::: Provided entries

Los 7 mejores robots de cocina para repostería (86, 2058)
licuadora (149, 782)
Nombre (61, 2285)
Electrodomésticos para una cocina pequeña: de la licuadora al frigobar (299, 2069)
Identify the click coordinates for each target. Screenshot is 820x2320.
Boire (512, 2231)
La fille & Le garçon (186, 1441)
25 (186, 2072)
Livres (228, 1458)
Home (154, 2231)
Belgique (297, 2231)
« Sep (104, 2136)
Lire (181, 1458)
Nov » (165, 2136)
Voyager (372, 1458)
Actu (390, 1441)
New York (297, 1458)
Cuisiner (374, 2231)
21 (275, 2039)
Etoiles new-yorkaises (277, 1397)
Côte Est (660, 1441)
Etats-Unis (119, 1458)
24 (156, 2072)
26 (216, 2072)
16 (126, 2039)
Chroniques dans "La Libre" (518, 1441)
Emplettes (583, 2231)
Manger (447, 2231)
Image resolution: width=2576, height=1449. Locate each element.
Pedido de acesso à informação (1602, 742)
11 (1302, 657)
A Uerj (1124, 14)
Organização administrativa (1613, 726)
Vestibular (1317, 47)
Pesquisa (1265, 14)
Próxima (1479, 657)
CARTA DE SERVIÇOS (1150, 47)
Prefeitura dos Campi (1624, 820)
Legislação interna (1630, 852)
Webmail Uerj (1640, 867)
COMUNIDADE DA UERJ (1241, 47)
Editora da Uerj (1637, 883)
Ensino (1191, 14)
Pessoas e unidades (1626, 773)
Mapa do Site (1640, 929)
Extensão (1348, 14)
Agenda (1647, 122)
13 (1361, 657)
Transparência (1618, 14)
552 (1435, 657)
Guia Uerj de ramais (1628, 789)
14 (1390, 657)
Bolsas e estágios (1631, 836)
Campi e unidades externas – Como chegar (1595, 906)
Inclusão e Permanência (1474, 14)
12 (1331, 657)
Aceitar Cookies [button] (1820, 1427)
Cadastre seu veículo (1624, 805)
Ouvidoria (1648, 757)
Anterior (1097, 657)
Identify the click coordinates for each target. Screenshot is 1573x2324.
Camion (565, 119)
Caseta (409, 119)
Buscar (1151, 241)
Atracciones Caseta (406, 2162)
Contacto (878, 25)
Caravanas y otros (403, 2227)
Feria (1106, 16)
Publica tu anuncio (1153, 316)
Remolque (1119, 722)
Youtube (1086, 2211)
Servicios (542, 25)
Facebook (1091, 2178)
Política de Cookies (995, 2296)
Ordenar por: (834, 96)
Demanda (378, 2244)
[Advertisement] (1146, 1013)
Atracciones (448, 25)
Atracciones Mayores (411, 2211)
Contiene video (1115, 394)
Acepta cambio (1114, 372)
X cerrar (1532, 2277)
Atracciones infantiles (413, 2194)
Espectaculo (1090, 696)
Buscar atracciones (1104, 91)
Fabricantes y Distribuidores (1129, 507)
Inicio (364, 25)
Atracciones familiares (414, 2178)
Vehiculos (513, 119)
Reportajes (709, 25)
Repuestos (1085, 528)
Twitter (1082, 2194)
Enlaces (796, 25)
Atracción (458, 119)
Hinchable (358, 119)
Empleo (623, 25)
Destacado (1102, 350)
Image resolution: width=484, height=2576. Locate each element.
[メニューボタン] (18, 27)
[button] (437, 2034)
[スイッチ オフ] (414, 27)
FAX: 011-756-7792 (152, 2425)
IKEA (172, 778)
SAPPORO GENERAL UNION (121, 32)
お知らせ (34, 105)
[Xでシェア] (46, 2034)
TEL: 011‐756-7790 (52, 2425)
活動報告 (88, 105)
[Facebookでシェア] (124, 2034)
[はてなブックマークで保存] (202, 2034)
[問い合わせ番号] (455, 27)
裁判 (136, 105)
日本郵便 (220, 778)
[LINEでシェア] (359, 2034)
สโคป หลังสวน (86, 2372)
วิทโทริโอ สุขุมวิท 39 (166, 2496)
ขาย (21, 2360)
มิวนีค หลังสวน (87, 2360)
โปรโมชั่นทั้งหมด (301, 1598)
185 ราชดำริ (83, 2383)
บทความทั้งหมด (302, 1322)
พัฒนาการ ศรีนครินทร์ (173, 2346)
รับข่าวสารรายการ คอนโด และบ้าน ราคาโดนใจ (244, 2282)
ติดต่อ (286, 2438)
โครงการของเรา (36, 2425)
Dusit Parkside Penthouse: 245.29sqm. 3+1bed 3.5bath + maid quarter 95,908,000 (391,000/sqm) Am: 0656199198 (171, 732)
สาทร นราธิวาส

::::::

▸ Try it:
List all lines from the entries that include the word "unidades".

▸ Reply:
Pessoas e unidades (1626, 773)
Campi e unidades externas – Como chegar (1595, 906)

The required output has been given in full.